Rendez-vous incontournable depuis 50 ans pour découvrir des pièces uniques, cette édition 2016 a malheureusement été entachée d’une triste actualité.
Tout d’abord l’affaire des fausses chaises de Versailles dans laquelle trois des plus grandes galeries parisiennes (Lupu, Aaron et Kraemer)  se sont retrouvées emportées dans une vaste enquête. Bill Pallot, pilier de la galerie Aaron ayant avoué avoir fait fabriquer “par jeu” une paire de chaise imitées de celles de Marie Antoinette au Belvédère.

Chaise de François-Toussaint Foliot pour le Belvédère de Trianon (©musées de Versailles et de Trianon).

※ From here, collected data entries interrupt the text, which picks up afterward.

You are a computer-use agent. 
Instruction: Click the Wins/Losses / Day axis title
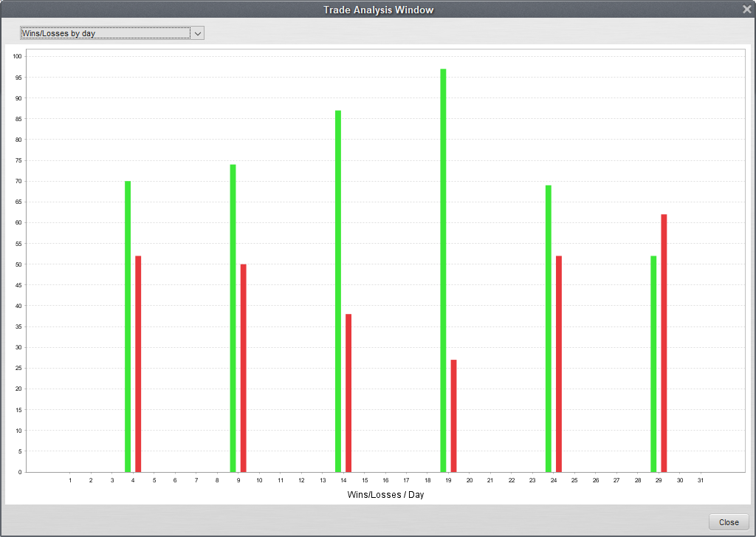coord(385,494)
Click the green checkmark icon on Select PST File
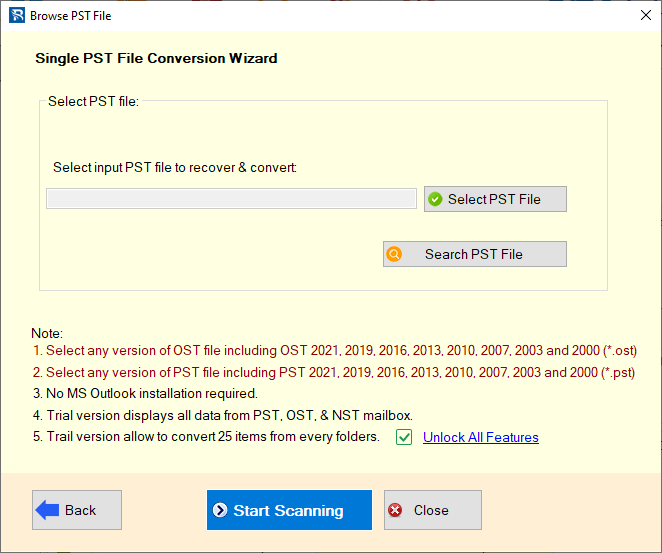Image resolution: width=662 pixels, height=553 pixels. pos(434,199)
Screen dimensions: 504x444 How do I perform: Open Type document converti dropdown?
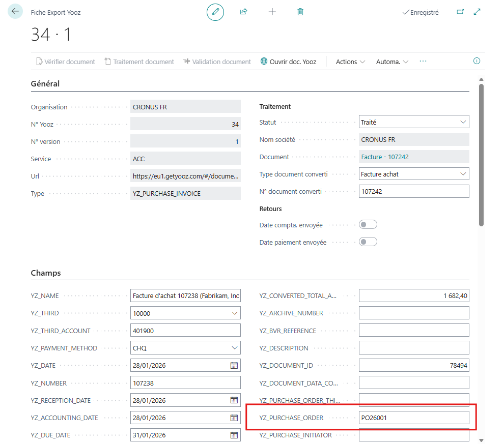463,174
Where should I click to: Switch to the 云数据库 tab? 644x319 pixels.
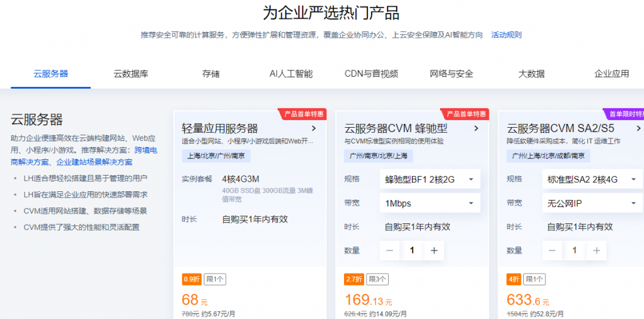point(131,74)
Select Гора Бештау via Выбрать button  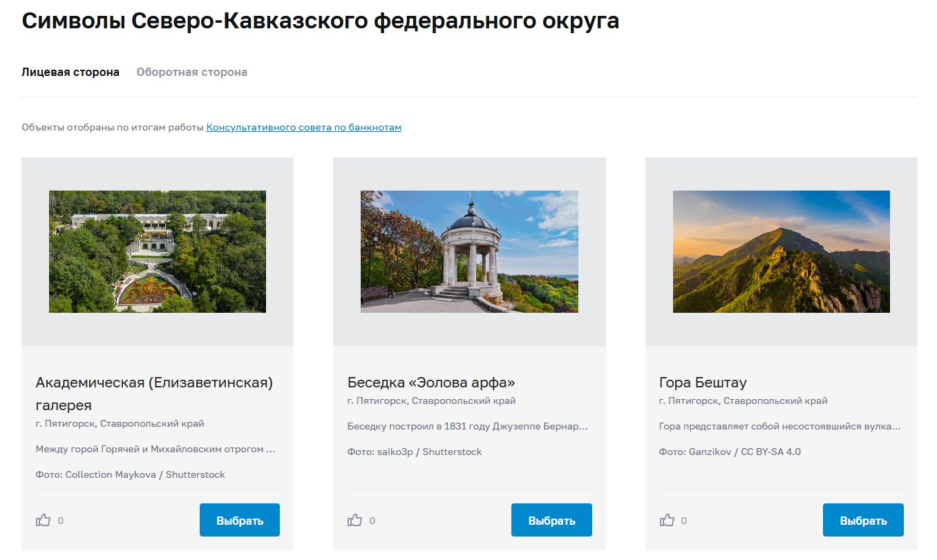863,521
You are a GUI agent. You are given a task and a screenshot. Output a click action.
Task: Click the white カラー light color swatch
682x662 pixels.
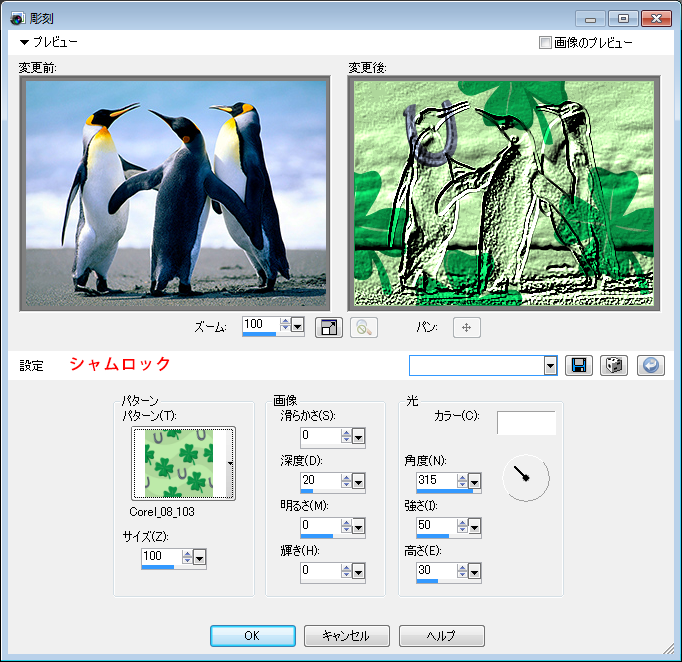526,422
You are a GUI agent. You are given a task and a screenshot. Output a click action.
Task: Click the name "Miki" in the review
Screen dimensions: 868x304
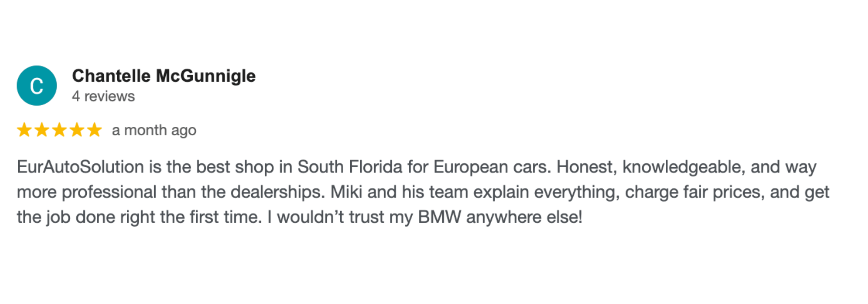pos(346,192)
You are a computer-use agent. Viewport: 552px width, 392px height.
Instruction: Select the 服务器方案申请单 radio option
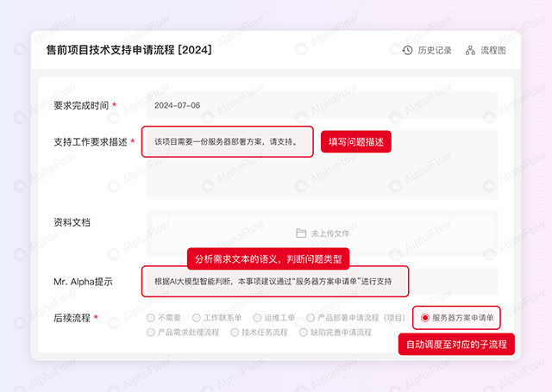pyautogui.click(x=425, y=318)
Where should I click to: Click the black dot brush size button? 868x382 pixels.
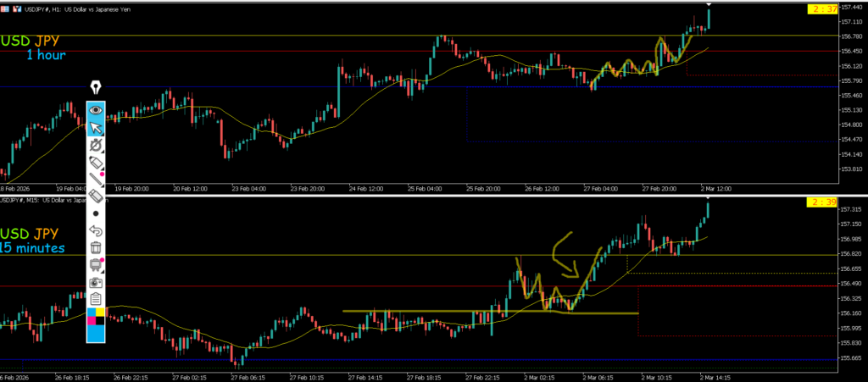click(x=96, y=213)
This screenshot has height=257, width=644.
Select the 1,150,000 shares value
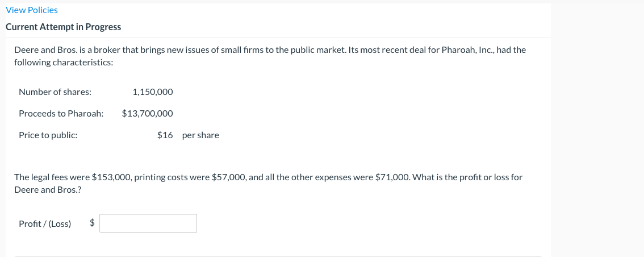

Malgré les mesures prises par le conseil d’administration de la Biennale pour rassurer ses collectionneurs mais aussi l’ensemble de la profession (les galerie Kraemer et Aaron n’y ont pas participé), le bruit s’est ensuite répandu qu’une fausse commode classée Trésor national serait exposée au Louvre.

Benjamin Steinitz (©Brafa Art Fair)

À court terme, c’est un coup dur pour nous, mais à long terme, cela permettra d’assainir ce domaine. Je continue mon métier avec la même passion même si c’est de plus en plus dur de trouver des pièces d’exception et de nouveaux clients qui nous font confiance».
— Benjamin Steinitz , antiquaire

Ces scandales de faux meubles n’ont heureusement pas réussi à éclipser le travail des antiquaires sérieux qui accordent une importance primordiale à fournir une provenance irréprochable aux objets qu’ils proposent, ni à ternir la motivation de la Biennale qui, dès 2017, relèvera le challenge de devenir annuelle.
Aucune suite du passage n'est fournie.